### WRITTEN REQUEST
Extract the material from the line with "Task: Click the filing" up to and including the line with "click(483, 41)", and reproduce those lines verbatim.

--- START EXCERPTED RECORDS ---

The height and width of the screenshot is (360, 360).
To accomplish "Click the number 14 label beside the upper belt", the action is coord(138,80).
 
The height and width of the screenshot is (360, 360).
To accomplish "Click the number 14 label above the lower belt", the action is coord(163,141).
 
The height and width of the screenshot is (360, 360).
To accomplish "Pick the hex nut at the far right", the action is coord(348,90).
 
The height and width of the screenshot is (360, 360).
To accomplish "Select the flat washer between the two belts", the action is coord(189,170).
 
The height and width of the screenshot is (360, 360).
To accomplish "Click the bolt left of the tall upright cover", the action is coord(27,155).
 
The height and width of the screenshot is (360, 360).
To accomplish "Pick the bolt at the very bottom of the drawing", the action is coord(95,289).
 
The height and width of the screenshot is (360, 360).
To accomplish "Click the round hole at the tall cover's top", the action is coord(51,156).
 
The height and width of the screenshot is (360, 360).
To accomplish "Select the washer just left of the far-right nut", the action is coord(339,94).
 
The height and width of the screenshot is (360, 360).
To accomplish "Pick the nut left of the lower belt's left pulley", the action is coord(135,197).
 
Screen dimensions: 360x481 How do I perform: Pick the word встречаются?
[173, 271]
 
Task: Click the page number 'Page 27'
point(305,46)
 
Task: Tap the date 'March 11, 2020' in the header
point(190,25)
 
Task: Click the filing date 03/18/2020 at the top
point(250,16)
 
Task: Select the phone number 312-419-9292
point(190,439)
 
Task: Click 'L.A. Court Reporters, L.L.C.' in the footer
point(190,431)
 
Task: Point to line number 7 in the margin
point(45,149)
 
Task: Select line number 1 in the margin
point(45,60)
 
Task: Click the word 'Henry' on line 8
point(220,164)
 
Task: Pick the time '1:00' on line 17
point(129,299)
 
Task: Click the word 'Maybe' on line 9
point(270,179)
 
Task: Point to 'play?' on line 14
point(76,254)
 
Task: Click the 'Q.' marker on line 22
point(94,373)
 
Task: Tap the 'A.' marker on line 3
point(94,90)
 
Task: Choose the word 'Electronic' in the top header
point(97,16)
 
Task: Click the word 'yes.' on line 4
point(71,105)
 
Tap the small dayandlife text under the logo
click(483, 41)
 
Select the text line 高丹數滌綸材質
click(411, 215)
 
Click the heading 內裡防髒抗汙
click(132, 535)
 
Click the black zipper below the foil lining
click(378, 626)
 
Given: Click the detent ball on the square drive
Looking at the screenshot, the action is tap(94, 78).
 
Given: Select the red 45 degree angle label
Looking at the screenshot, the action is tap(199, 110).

--- END EXCERPTED RECORDS ---
--- START EXCERPTED RECORDS ---

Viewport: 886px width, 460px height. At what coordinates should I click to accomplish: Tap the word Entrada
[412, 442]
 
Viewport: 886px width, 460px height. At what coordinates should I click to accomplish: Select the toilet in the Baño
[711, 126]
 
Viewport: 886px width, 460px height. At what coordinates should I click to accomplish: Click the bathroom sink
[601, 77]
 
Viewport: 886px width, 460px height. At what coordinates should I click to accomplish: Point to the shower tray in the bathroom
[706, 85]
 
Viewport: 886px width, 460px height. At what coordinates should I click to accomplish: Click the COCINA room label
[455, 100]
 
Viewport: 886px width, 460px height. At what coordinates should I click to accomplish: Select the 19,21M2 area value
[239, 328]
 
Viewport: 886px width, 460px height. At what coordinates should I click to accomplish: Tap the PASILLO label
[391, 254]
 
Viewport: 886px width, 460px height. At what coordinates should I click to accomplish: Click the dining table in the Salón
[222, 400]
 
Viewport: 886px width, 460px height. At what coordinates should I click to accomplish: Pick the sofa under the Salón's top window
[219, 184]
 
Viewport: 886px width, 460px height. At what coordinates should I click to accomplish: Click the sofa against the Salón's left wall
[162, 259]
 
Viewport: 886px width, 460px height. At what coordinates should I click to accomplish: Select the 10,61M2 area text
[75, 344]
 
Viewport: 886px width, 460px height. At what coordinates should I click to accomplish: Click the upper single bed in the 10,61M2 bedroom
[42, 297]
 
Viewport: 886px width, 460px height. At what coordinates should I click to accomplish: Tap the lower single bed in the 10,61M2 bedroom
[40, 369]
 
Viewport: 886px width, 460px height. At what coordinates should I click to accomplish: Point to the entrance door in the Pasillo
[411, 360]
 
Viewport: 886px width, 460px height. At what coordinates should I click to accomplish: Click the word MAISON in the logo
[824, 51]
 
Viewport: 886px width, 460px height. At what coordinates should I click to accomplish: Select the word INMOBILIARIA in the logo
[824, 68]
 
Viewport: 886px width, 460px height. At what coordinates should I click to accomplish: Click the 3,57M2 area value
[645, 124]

--- END EXCERPTED RECORDS ---

### WRITTEN SOLUTION
Task: Click the filing date 03/18/2020 at the top
point(250,16)
 
Task: Select the phone number 312-419-9292
point(190,439)
 
Task: Click 'L.A. Court Reporters, L.L.C.' in the footer
point(190,431)
 
Task: Point to line number 7 in the margin
point(45,149)
 
Task: Select line number 1 in the margin
point(45,60)
 
Task: Click the word 'Henry' on line 8
point(220,164)
 
Task: Pick the time '1:00' on line 17
point(129,299)
 
Task: Click the word 'Maybe' on line 9
point(270,179)
 
Task: Point to 'play?' on line 14
point(76,254)
 
Task: Click the 'Q.' marker on line 22
point(94,373)
 
Task: Tap the 'A.' marker on line 3
point(94,90)
 
Task: Choose the word 'Electronic' in the top header
point(97,16)
 
Task: Click the word 'yes.' on line 4
point(71,105)
 
Tap the small dayandlife text under the logo
click(483, 41)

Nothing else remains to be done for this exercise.